Minor Scandal vs. Systemic Sexism

Minor scandal is great for blog entries. It provides a nice easy topic to talk about at a moment when it seems relevant. One interesting scandal of the moment is with Dead Island. A mistakenly released build revealed the original name of a talent. The rename that went uncommented upon was called “Gender Wars.” The talent gives the player character Purna a damage increase against male zombies. The skill was originally called “Feminist Whore.” There was no change of how the skill worked, just the skill’s name. This means that somewhere along the production cycle it was changed to a linguistically more “appropriate” term, but the concept remained in the final build.

The minor scandal element of this is hardly unpredictable: Fan delves into code, finds something and posts it online; gamers generally laugh it off or get angry to not invade their somehow post gendered turf with pc crap; news sources picks it up and spreads it around; companies apologize and bad apples get blamed; more fan anger that their games must remain outside of the realm of politics as well as angry responses against the sexist act; and then two final things happen:

1) scholars jump on the band wagon and point it out again and again as to the state of games as sexist.
2) the rest of the world forgets about it.

This blog post is an attempt to follow Suzanne de Castell and Jen Jenson’s recent keynote at DiGRA 2011. In their keynote they mentioned the Dead Island issue as well as a number of other scandals, but they discussed that scholars have been simply pointing out sexism for the past 20 years without going further. The typical “feminist” response to the Dead Island scandal has been a reiteration of the same actions that have happened for the past 20 years. Instead, Jenson and Castells call for action. They call for people to get to the source, and change it.

The source here is not the game; the source is not the developer; the source is not the people who vociferously protest. Rather, the source is the system. The Dead Island scandal (“Feminist Whore”) is not the problem, it’s simply the crack that has mistakenly rendered the giant realm of sexism (of which sexism is equal to racism, homophobia, nationalism, and many others as a unacceptable alterity where the Other is rejected deeply and quietly within the system). The true scandal is that Gender Wars and 15% damage against men is unquestioned, and that people react by missing that it is the culture that allows the sexist event to happen.

It follows that the solution is not an apology, nor is it to only scream that games or the industry are sexist.
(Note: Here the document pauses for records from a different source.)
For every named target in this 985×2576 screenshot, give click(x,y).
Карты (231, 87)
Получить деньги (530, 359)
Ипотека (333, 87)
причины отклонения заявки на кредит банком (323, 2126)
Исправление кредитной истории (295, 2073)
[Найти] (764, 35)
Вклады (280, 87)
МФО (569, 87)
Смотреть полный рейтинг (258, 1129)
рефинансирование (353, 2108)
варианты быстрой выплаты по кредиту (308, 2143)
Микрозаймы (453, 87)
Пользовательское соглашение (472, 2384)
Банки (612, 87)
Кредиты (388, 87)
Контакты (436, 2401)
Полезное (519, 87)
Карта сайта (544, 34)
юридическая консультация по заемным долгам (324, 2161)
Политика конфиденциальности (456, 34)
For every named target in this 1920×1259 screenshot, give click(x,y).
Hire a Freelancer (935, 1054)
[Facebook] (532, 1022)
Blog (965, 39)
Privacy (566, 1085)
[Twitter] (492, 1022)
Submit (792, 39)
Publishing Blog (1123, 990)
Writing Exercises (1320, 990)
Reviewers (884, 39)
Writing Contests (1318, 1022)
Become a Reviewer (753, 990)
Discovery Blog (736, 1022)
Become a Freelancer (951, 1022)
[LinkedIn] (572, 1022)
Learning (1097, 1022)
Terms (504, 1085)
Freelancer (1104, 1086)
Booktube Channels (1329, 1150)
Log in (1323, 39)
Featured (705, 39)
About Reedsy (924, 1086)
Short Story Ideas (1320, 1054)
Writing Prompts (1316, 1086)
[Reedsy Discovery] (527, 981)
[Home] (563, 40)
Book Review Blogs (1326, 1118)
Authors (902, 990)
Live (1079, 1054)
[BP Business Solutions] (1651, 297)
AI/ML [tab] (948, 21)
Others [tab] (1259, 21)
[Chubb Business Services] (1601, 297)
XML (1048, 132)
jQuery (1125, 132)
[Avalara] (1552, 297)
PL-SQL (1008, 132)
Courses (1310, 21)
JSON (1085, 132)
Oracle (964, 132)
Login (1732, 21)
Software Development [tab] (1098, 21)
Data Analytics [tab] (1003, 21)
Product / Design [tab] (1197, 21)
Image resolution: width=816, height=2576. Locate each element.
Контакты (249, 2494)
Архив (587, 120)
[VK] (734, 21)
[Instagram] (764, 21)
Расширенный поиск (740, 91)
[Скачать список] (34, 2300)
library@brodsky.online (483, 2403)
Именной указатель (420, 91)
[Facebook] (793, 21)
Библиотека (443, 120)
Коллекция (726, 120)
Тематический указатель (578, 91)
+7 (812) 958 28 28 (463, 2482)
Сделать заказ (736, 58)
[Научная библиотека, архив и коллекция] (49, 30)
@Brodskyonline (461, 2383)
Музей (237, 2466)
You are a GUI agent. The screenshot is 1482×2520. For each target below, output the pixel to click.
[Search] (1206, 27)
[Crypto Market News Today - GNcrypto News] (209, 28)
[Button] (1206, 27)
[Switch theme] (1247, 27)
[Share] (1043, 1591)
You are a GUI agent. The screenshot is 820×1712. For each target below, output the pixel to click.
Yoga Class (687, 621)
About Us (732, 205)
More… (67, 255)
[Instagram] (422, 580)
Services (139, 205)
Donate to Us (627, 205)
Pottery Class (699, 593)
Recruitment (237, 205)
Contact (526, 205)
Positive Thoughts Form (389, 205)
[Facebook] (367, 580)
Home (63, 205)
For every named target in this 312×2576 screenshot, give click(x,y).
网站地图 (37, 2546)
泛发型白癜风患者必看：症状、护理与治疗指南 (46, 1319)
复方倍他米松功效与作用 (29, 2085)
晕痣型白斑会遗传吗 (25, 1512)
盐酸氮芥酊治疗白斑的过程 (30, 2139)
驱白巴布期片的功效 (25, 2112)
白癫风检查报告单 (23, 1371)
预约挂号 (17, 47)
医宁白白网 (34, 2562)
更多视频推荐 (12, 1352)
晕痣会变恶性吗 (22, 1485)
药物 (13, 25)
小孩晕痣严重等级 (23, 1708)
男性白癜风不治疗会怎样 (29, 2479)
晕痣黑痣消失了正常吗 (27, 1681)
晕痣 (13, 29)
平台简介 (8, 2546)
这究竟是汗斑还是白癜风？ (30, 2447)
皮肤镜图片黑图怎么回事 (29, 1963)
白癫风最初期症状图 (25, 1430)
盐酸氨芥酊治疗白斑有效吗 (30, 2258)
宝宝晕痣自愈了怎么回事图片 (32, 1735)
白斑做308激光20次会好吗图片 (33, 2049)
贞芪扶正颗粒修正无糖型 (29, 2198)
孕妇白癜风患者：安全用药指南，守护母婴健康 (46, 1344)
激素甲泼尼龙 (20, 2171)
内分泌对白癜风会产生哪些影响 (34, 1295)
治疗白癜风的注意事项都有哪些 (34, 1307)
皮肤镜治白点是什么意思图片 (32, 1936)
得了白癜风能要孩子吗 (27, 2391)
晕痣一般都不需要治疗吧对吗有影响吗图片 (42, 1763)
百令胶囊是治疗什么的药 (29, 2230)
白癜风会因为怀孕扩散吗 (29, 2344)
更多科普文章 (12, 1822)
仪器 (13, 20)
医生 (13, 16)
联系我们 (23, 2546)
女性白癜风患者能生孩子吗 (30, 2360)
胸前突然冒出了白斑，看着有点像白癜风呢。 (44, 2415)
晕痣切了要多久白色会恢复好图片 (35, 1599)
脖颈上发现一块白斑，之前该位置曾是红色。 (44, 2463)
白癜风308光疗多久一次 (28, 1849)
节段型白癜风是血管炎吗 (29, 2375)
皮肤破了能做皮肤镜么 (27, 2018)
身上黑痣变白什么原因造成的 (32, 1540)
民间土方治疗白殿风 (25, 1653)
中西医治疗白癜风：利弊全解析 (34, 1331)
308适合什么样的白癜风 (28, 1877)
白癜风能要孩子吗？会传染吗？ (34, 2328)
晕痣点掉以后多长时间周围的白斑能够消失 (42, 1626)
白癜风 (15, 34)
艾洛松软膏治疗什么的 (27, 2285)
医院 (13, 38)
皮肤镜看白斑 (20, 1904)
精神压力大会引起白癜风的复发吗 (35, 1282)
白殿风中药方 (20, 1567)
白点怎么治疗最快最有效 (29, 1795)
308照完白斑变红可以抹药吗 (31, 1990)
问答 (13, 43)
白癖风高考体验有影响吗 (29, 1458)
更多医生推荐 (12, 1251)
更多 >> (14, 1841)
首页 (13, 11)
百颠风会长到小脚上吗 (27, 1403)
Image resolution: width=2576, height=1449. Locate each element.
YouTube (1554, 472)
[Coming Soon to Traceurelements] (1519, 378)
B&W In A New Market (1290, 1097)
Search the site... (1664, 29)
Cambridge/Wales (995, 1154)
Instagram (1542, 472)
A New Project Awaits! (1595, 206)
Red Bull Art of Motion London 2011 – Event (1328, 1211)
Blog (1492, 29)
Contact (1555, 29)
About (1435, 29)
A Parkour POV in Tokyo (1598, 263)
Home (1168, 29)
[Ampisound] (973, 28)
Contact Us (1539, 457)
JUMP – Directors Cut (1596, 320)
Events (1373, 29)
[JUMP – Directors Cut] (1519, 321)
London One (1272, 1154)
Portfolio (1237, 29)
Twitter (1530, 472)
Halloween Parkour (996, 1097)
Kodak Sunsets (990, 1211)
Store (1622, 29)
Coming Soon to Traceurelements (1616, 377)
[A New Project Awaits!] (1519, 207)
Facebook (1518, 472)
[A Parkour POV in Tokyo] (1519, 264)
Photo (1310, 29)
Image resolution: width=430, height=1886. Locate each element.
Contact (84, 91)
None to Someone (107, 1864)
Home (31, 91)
There is no easy solution to a pervasive (systemic) element of a culture other than to work against it by changing general attitudes, by pushing women to STEM jobs and game jobs, by supporting alternate types of games, and by changing culture. The best way I can think of doing this is teaching against it, so that is what I will do. However, I will not use this to teach about how certain video games are sexist, nor how there is sexism within the industry. These are both true, obvious, and useless to simply point out. Rather, I will use this to teach how the real issues go unremarked upon even when they are rendered visible. How they are systemic.

Musings about Ready Player One

Ready Player One is a recent novel by Ernest Cline. It’s about a contest to find an easter egg in OASIS, the novel’s uber MMO that has absorbed all MMOs, games, shopping, Internet et cetera. Right before dying, the bachelor, shut-in, and stuck in his childhood in the 80s creator of OASIS created a huge easter egg, and made a contest of solving the easter egg. Whoever won got his fortune, which was the largest in the world by far. It takes the world some 7 years to solve it, and the book is about the solving. It gets almost all of its allure, unabashedly, from 80s pop culture (although this extends to 70s and 90s in parts), and the plot itself is basically about how the crazy megabillionaire’s own nostalgia for his past has affected the rest of the world in their search for the easter egg that will grant them his megabillions. So, that’s the plot, but what’s interesting is the nostalgia.

I use the term ‘nostalgia’ here rather loosely though as it isn’t exactly nostalgia. Or rather, it isn’t nostalgia for everybody. For the author it probably is nostalgia, for the reader it might be, for the diegetic creator of the game it was, but for the players it was entirely second hand. As egg hunters (“gunters”) they’re obsessed with 80s pop culture as it is assumed to be (and in fact is) the key to solving the easter egg. It was never their culture, and this is doubly sad as their own culture, as the book is so quick in its distopia to point out, is dead and escaping in virtual worlds that comprise OASIS. The real world sucks, so they get out, but the virtual worlds (at least the ones visited in the book) are completely filled with 80s nostalgia. They’ve lost their past and present and instead live in somebody else’s past. It’s a bit trippy in some ways. It makes me wonder about whose nostalgia it is now. By ‘now’ I mean now now, outside in the real world where remakes and demakes and minecraft and the SC2 lost viking minigame splash screen are all present.

The other thing I can’t help but think about is the large number of environmentally distopian novels I’ve read recently. While Wendy Chun has written about sci-fi as the never coming future I wonder if that holds with the more scientifically frightening science fiction like Oryx and Crake and Ready Player One that are really all based on the belief that we’re screwed because of a built up fucking over of the planet.